Monday, January 26, 2015

SIlly Things We Think, #1: God Cannot Look on Evil

Have you ever heard someone say "God cannot look on evil" as a way to tell you that you are cut off from him because you have sinned?  Well, if that is true, it sets up a lot of problems and doesn't solve any. Here are a few of them:

--Jesus who was God, came into a world full of sin in order to clean things up, and saw sin wherever he looked.
--The only kind of human for Jesus the God-man to see, touch, speak with, heal or anything else, was sinners--including his own mother and stepfather!
--Jesus visited sinners constantly, spent time with them and touched them.  He rebuked Pharisees for trying to be holier-than-thou and avoid touching sin.
--Jesus, who was God in the flesh, "became sin" for us, a sinless sacrifice for sin, on whose shoulders the sins of all humanity were piled up to the heavens. (2 Cor. 5:21).
--Paul writes to us that "When we were utterly helpless, Christ came at just the right time and died for us sinners...God showed his great love for us by sending Christ to die for us while we were still sinners...we have been made right in God’s sight by the blood of Christ...our friendship with God was restored by the death of his Son while we were still his enemies."  (Romans 5:6-10) While it's true that the blood of Christ, spilled out on the cross, is what cleanses us and makes us righteous toward God, all that occurred while we were helpless, sinning enemies of God.
--Psalm 51:1 asks God to have compassion on David. Now, if David's sins were not yet forgiven, and David was still a sinner in the Lord's sight, how would God look on him with compassion, if he cannot look on evil? (This is just one of the many verses showing God to be compassionate toward sinners.)

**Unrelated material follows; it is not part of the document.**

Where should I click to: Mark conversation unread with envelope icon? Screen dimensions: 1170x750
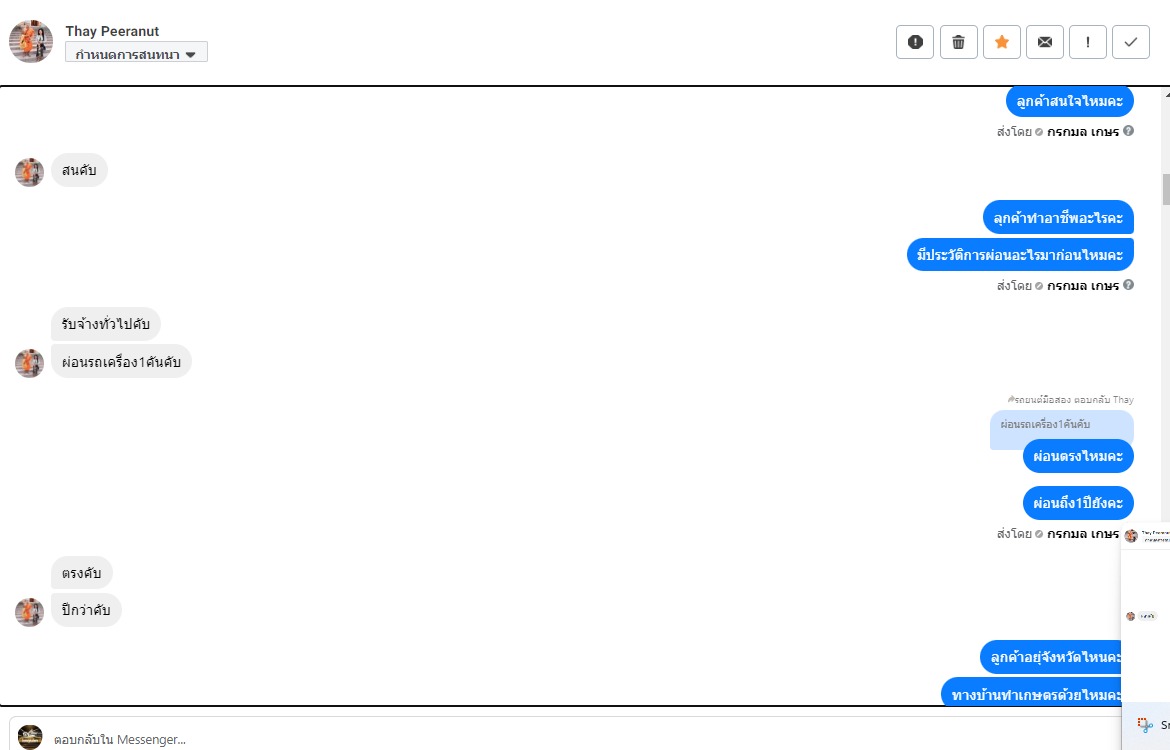point(1044,42)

From this mistaken idea, we can also be led to believe that since we still sin and make plenty of mistakes and are offensive toward God, we are doomed for hell unless we personally accept what Jesus did for us, in a personal prayer of repentance and asking God to please apply that sacrifice to us.  But the Romans passage shows that is not true:  Jesus died for sinners while we were still sinners, showing his sacrifice was for all of us and not just those who understand enough to repent. His forgiveness through the blood of Christ comes before our recognition of our forgiveness. And how do we know that we will get the words right in our personal prayer of repentance, or even repent of the right things in the right attitude, to qualify for his forgiveness?

The commonly-quoted phrase "God cannot look on evil" is actually only part of a short verse in Habakkuk 1:13, and is taken completely out of its context to say something that passage does not even address. Here, the prophet is complaining that God is slow to do something about the evil that both God and the prophet see.  The essence is, "How can you be God and not do something about this?"  He continues to complain "Should you be silent while the wicked swallow up people more righteous than they?" 

The truth is, God did do something about it, but not in Habakkuk's time.  God the Father took care of evil by sending God the Son to handle sin and evil for all people for all time, and sent God the Spirit to draw people to understand the breadth and depth of God's mercy and to accept his forgiveness which they have already been given freely.

The truth is, evil still exists in the world in any place where God's love is not yet fully trusted and surrendered to. God will one day destroy all evil, after Jesus returns, but for now we -- even we believers -- still mess up, and evil still exists. He sees the evil in the world, and he sees us even in our sin, and has looked on us with favor (see also Ezek. 16) and rescued us through Jesus Christ. Already. Before we knew about it and could accept it. And already applies that same grace to everyone else we know, including those who don't yet understand his grace. Isn't that amazing?